O calor extremo repercute diretamente na qualidade de sono (alguém aqui dorme bem no calor?), no bem-estar experimentado no dia a dia, no déficit de memória e no aumento dos níveis de estresse, especialmente entre idosos e mulheres. As ondas de calor estão associadas ao aumento da irritabilidade, dos sintomas de depressão e do número de suicídios. Uma meta-análise recente, publicada no jornal Lancet, constatou que a temperatura extrema, incluindo temperaturas absolutas, variação de temperatura e ondas de calor, foi positivamente associada a tentativas de suicídio e suicídios consumados, atendimento ou internação hospitalar por doença mental e resultados piores para a saúde mental e o bem-estar da comunidade.
Estudos também demonstraram que temperaturas elevadas podem causar recaídas temporárias em indivíduos com transtorno bipolar e que a maior exposição à luz solar pode aumentar o risco de episódios maníacos. Durante as ondas de calor, as pessoas com demência correm um risco maior de hospitalização e morte. Certos medicamentos, como os diuréticos, podem causar aumento do número de micções, levando à desidratação, que causa alterações do estado mental e confusão.
Existem algumas teses que ajudam a explicar o impacto negativo do calor na saúde mental. Entre elas, é bem aceita a hipótese da influência direta do calor no aumento da liberação de cortisol e alteração nos níveis da serotonina no sangue, com consequentes alterações do humor, agressividade e irritabilidade. Isso se comprova inclusive com aumento dos casos de violência doméstica nos cenários de calor extremo (uau, que bola de neve!).
Muitos dos medicamentos e drogas amplamente usados atualmente são associados a risco aumentado de doenças relacionadas ao calor e ao impacto na saúde mental, uma vez que essas substâncias interferem diretamente na capacidade do corpo transpirar e regular a temperatura. Entre esses medicamentos, destacam-se os antidepressivos, antipsicóticos, lítio, anti-hipertensivos – aqui enfatizo que não é sobre suspender ou interromper o uso de medicamentos prescritos que sejam necessários para as condições de saúde que temos que tratar, mas sim reforçar a necessidade de manter-se muito bem hidratado, de ter vigilância, atenção e acompanhamento médico para ajustes posológicos e condutas específicas necessárias.

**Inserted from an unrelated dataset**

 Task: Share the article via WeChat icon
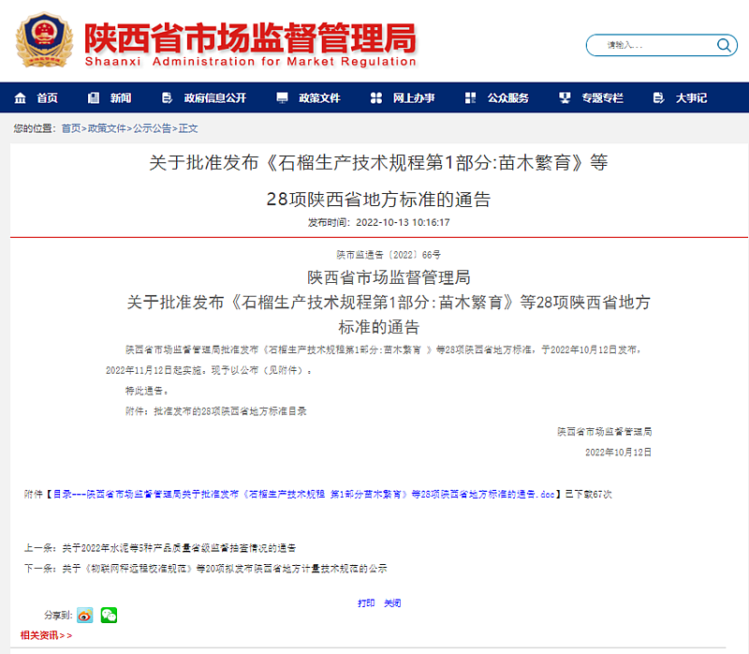[110, 615]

Para mitigar esses riscos, algumas dicas são importantes. Beba bastante água e procure lugares frescos e arejados sempre que possível (lembra da regra mínima dos 35 ml por Kg de peso nas 24 horas do dia? Use e abuse dela!). Traga plantas para seu ambiente: elas ajudam na redução da temperatura nos microclimas onde vivemos. Use roupas leves, folgadas, longas e de tecidos naturais, que favorecem a circulação do ar e a regulação da temperatura corporal. Procure desenvolver uma rotina de alimentação de qualidade, natural, fresca e evite alimentos ultraprocessados, pois têm grande quantidade de sódio e gorduras. Cuide do seu bem-estar psicológico, implemente pausas curtas durante os turnos de trabalho e aprenda alguma técnica de relaxamento. Busque, como regra de ouro, ter um sono reparador e de boa qualidade. Converse com seu médico para rever as prescrições de medicamentos de uso contínuo, para considerar ajustes de dose e de fármacos. Proteja-se diariamente da exposição dos raios solares na pele usando filtro solar. E preste atenção especial aos sinais de alteração que o calor pode causar tanto no corpo quanto no estado mental (sudorese excessiva, sede desproporcional, mialgia, confusão, sonolência, alterações de comportamento como agressividade e irritabilidade). Procure ajuda profissional ao menor sinal de que algo não vai bem.
Tudo que aprendemos – e seguimos aprendendo – sobre esse tema terá grande valor para melhorar a qualidade de nossas vidas nos tempos quentes que virão. Infelizmente, precisamos entender que as mudanças climáticas e o aquecimento global já são nossa realidade, sobreviver nesses cenários será um grande desafio.